### Problem statement
Repeat the stretch of the material from the line containing "Where should I" through the line containing "tap(331, 183)", and leave the pictures out of your answer.

### Source data

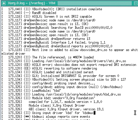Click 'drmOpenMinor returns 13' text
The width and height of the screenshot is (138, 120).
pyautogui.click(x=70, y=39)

==

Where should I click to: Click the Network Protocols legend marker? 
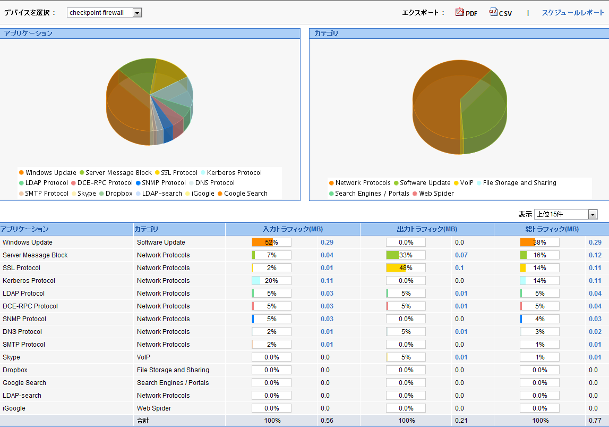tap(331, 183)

### Task answer
Where should I click to: Click the Network Protocols legend marker? 
tap(331, 183)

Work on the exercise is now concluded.